The remainder of the book is a review of some of the tools of positive psychology (E.g., develop hobbies, dispute negative thinking, re-connect with nature, experience gratitude, meditate, etc.) that are probably better described in other positive psychology books. Then there is final exhortation to be positive and monitor your ratios. Practicing meditation, which Fredickson herself does with a passion, is an ongoing, major recommendation of this book. If you don't practice meditation and are not inclined to start, then I guarantee you will find this book moderately annoying or worse by the time you have finished reading it.
As if I haven't already been harsh and cruel enough to Fredrickson - who is, after all, a very intelligent, very accomplished, and good-hearted person and probably undeserving of detached criticism of her book - I must add a final concern.

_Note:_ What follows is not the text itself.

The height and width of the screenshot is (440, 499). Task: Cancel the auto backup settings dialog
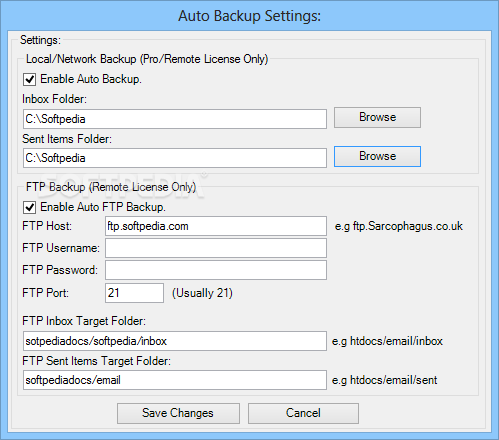[x=303, y=413]
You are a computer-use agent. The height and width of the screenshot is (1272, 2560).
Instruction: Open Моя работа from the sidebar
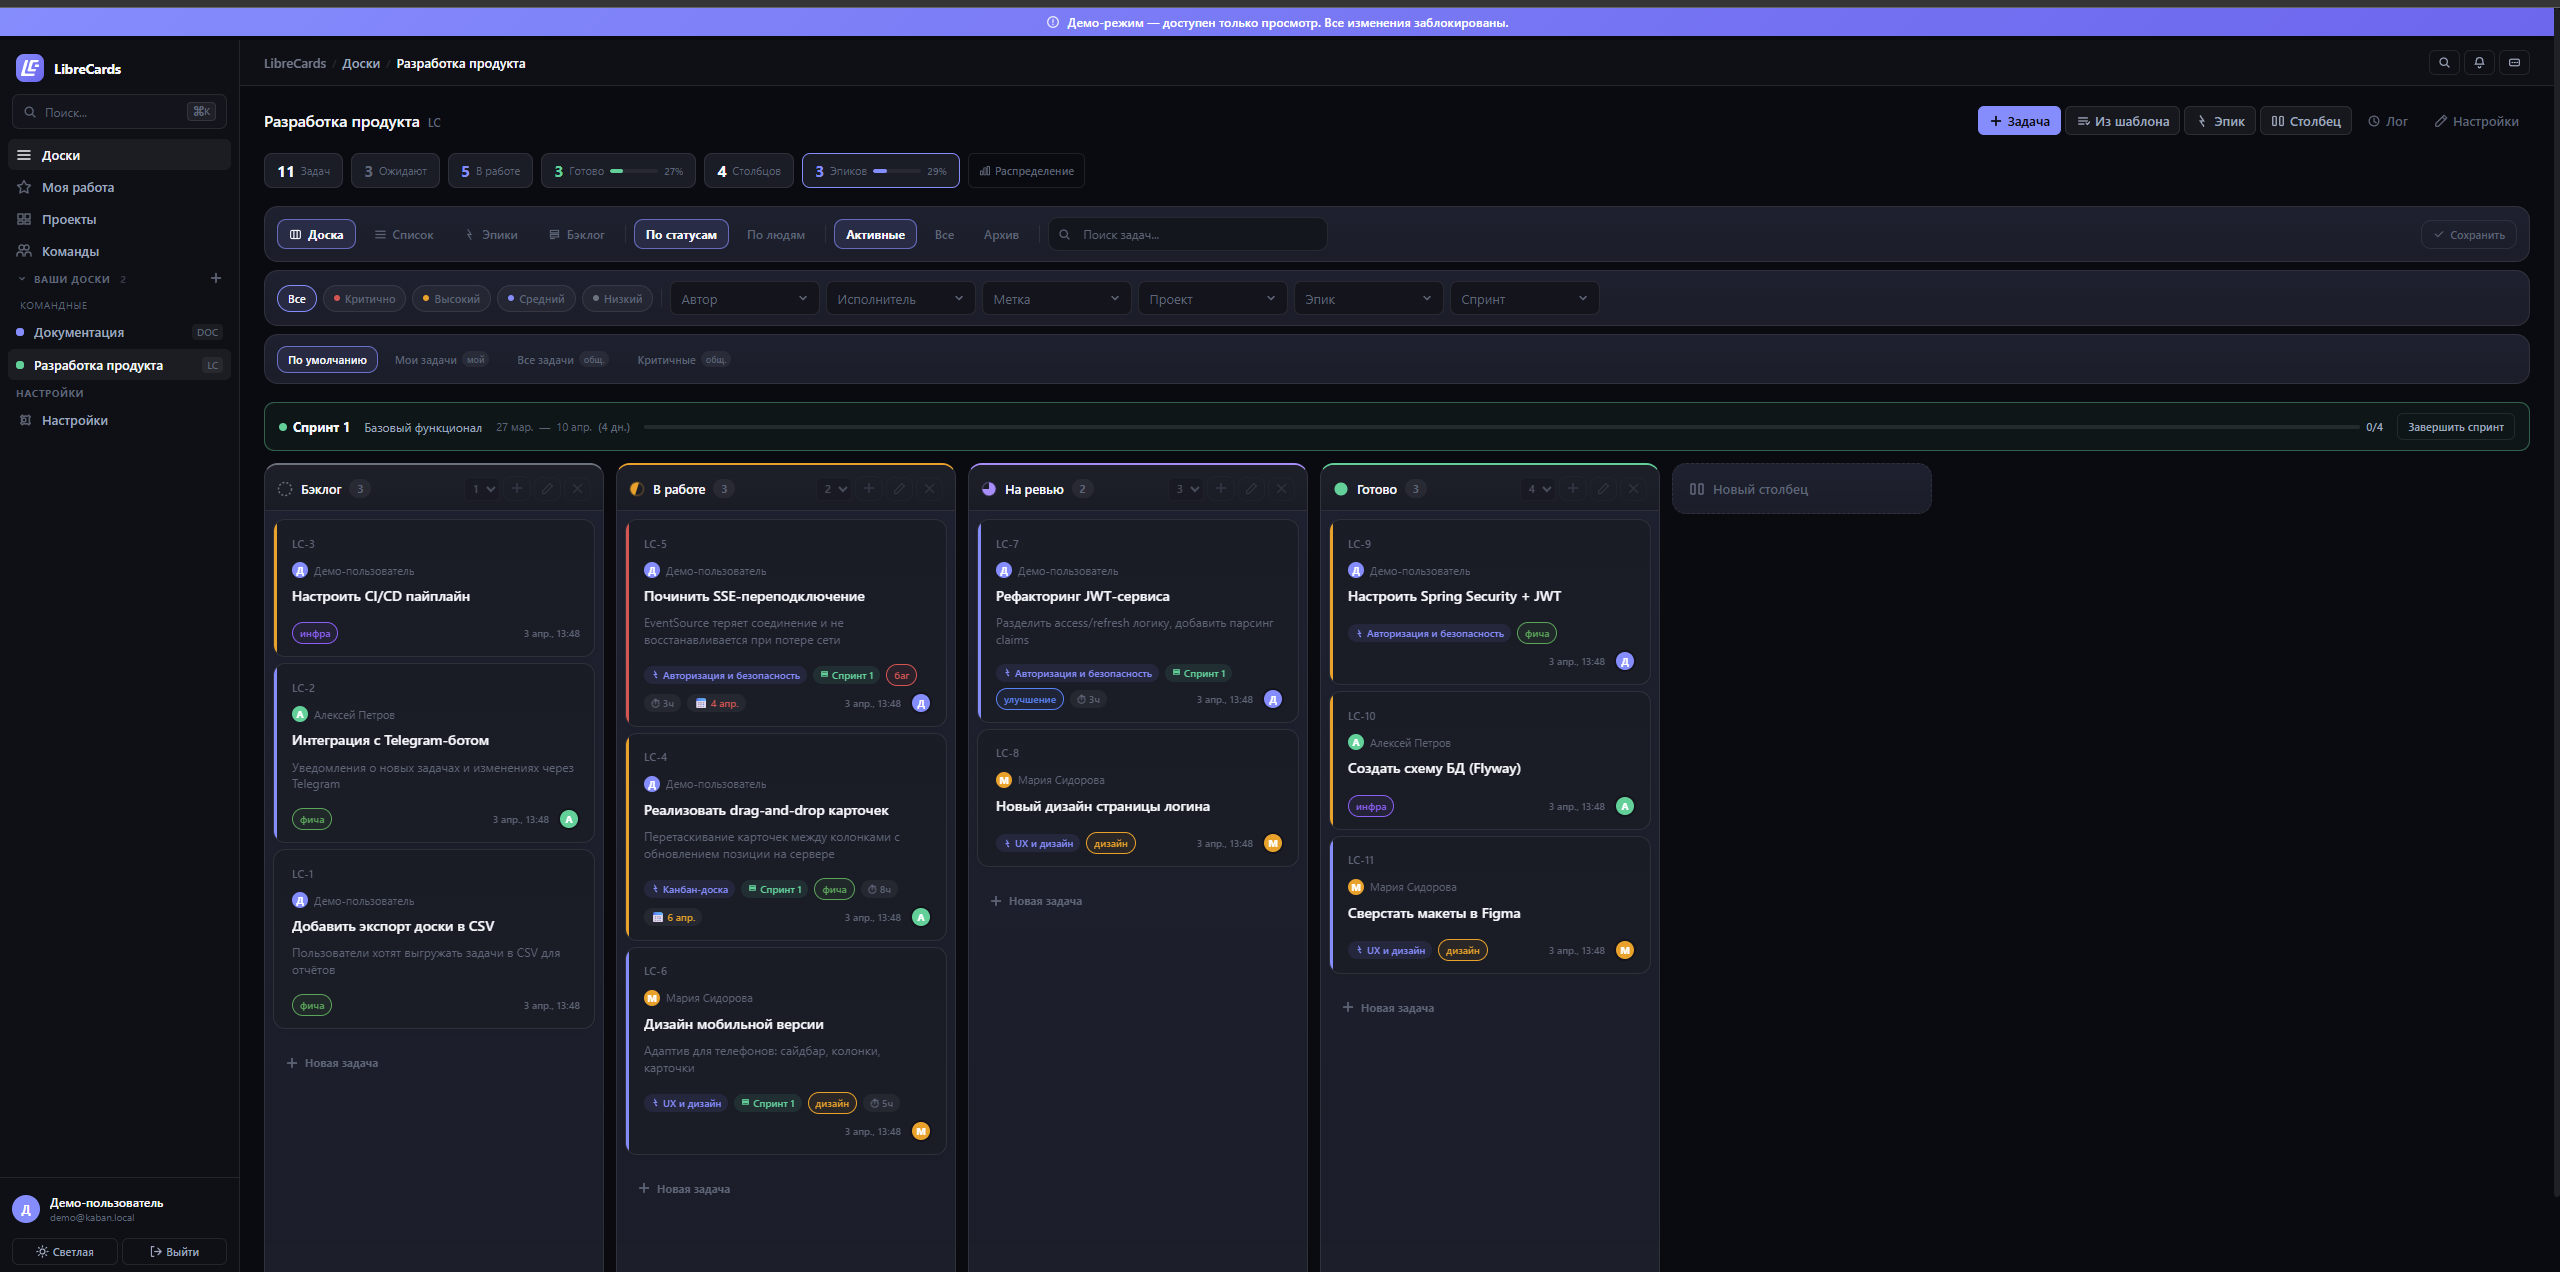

One gets the impression that Fredrickson has lived a rather privileged, fortunate life, and that one cannot personally know true happiness unless one has suffered setbacks in life and survived. In a paradoxical way, Fredrickson suffers from the lack of suffering in life, and it does come through at times in giving her exhortations ("meditate ... savor the taste of good food ... go on vacation") an air of elitism and superficiality. Her central example of demonstrating resiliency is surviving her husbands hospital stay (at one of finest hospitals in the country) after his ulcer surgery developed complications. She nervously frets that he was not assigned a hospital bed with a view of nature out his window, but rather a view of another nearby building, and she worries that not having a view of nature will prolong his recovery; she stays by his bed from 10 am to 5 pm each day and worries about getting child care for her young child. She wears a six-inch key around her neck the whole time as a magical talisman to ensure his recovery. Such a histrionic anecdote is not going to impress readers who have suffered far larger losses and setbacks in life.
I hope I haven't offended the many fans of this book, and that I have fairly identified some of the strengths of the book. I would recommed an interested reader turn first to the other works on the subject that I have cited above.